***** Provided passage *****

Wednesday, October 12, 2005

Man my legs

hurt. I went overboard with lunges (trying to work myself hard). It's day 2 & the pain should go away by tomorrow (I'm hoping!). They say "no pain, no gain" so I'm ok with it! Yesterday was chest & tri's so almost my entire body hurts now. Gotta love it! It's sad but I would never pass up the pain - it shows you that ya done good! Sick isn't it?

A word of advice: if your chicken (in the can for chicken salad) is pink - DON'T EAT IT! Mine was yesterday & I ended up with the worst cramps I've ever had. I felt like what I imagine it would if you got a tummy tuck. I couldn't straighten out myself because it caused unbearable pain. All this while I'm at the office - walking around like I've got some big ole booty ass. Everyone was looking at me with that "You're white & your booty aint big enough to walk like that!" look on their faces. I was lucky enough to find a Tums addicts & popped 3. I've never taken them before so I'm not sure if they helped or the cramps just subsided on their own. Either way - I'm glad they're gone!

Today is cardio, I think I'll just go for a nice run. It's a beautiful, rainy fall day (did I just say beautiful & rainy in the same sentence?).

The good:
I've been eating clean - (religiously - turning over a new leaf). I'm getting in my 6 meals a day & using my last meal as strictly a protein meal. So far so good but I can't help it - all I think about is food! This always happens to me.

The bad:
I dreamt I went out to eat with my husband, ordered a pizza while waiting for him to get to the table & proceeded to eat all but one piece. Then I sat there contemplating what I was going to tell him! It was awful.

***** Data *****

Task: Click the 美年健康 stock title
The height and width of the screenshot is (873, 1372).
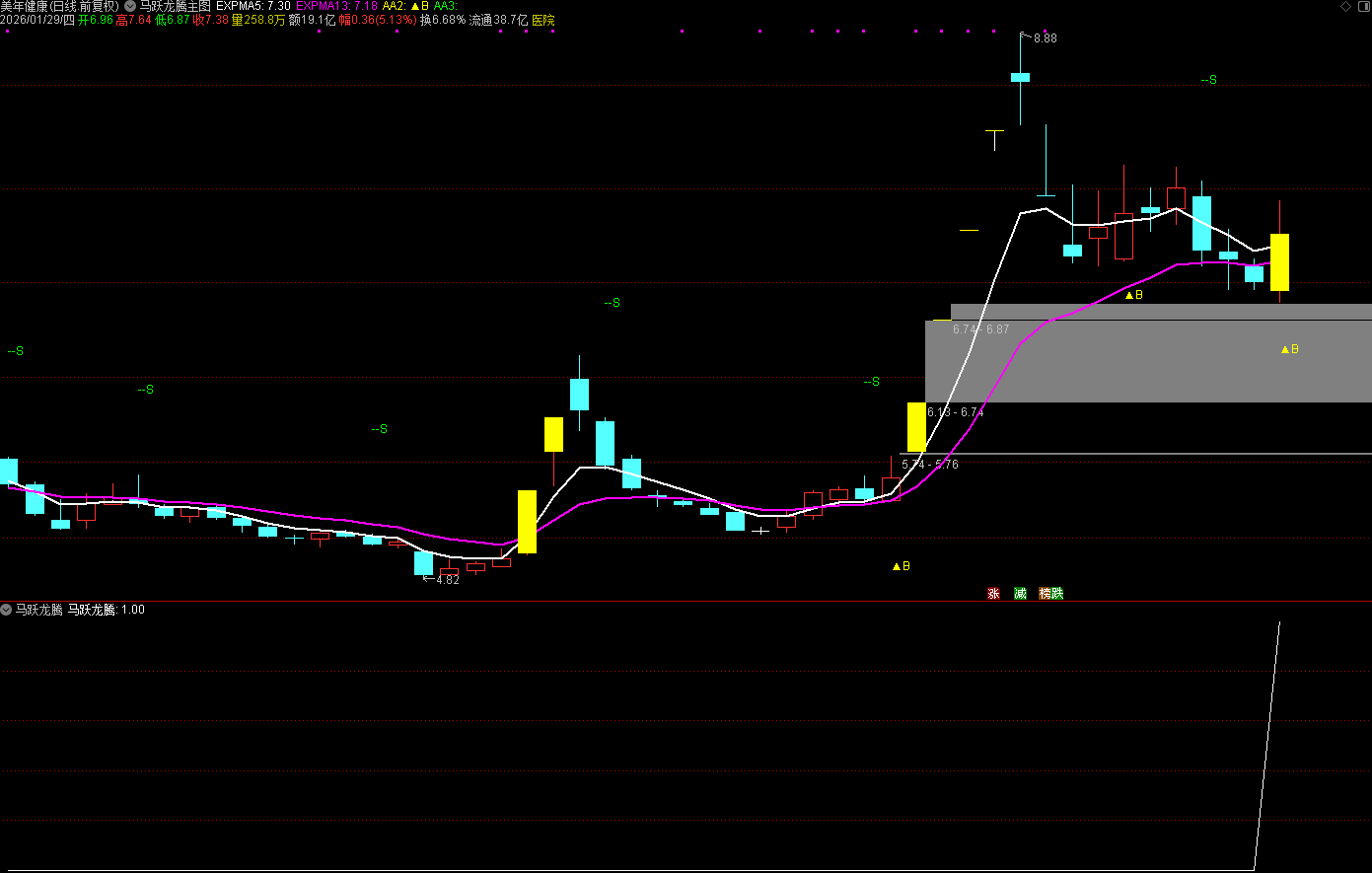Action: pyautogui.click(x=30, y=6)
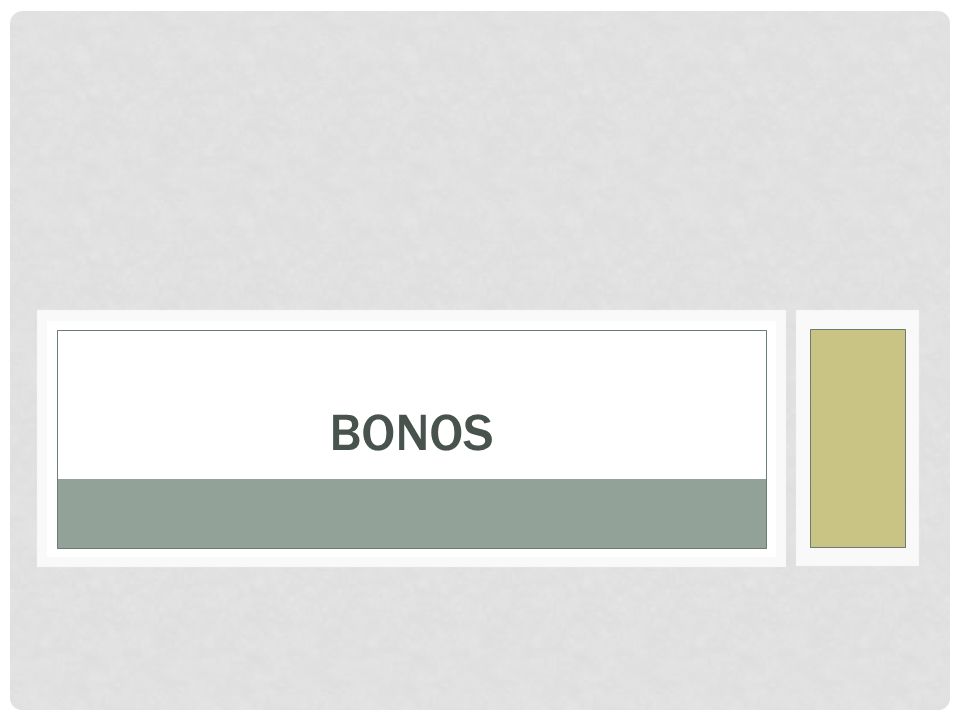Select the BONOS title text
Image resolution: width=960 pixels, height=720 pixels.
[411, 433]
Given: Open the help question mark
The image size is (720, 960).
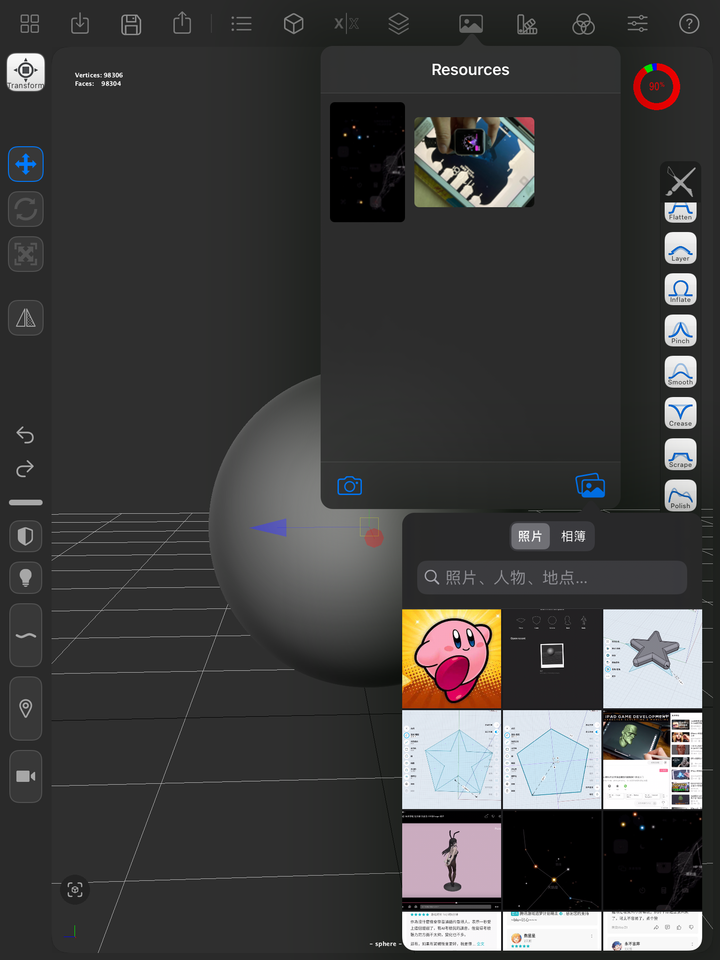Looking at the screenshot, I should point(689,24).
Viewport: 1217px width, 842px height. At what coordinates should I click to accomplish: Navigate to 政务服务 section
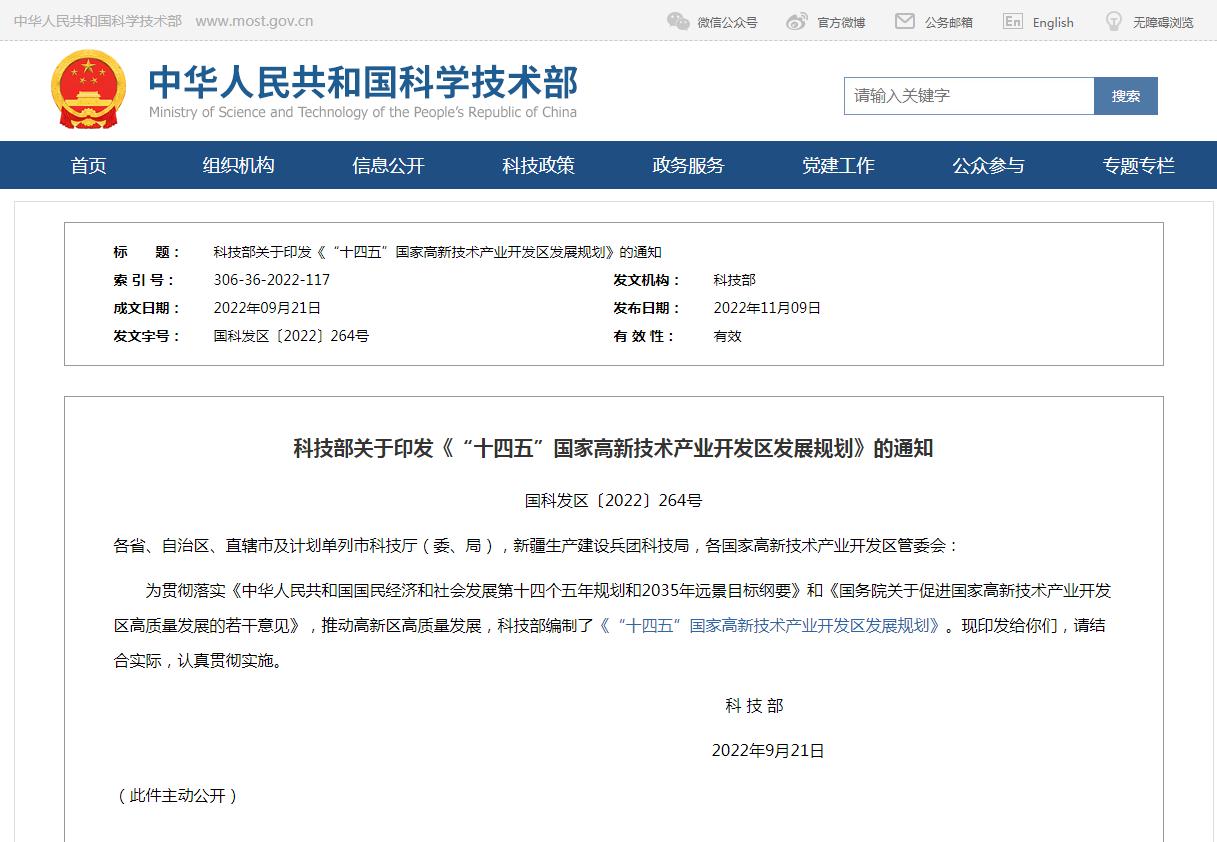pos(688,166)
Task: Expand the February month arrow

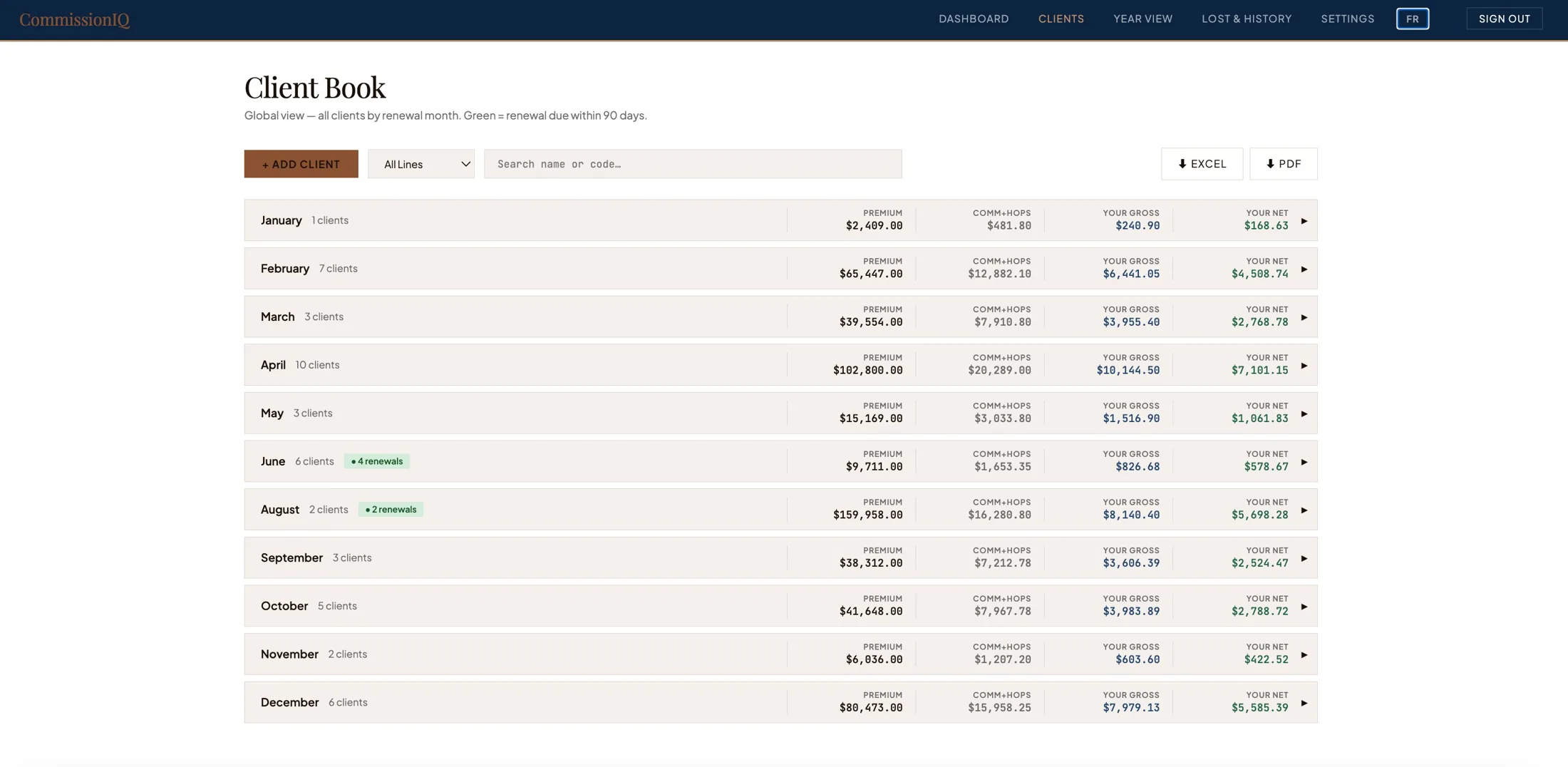Action: click(x=1304, y=269)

*****

§ **Activity A**: In the October 12, 2005 entry, what color was the canned chicken that caused the cramps?
§ **Activity B**: Reproduce the October 12, 2005 entry word for word, starting at "Today is cardio, I" and ending at "happens to me.".

§ **Answer section A**: Pink.

§ **Answer section B**:
Today is cardio, I think I'll just go for a nice run. It's a beautiful, rainy fall day (did I just say beautiful & rainy in the same sentence?).

The good:
I've been eating clean - (religiously - turning over a new leaf). I'm getting in my 6 meals a day & using my last meal as strictly a protein meal. So far so good but I can't help it - all I think about is food! This always happens to me.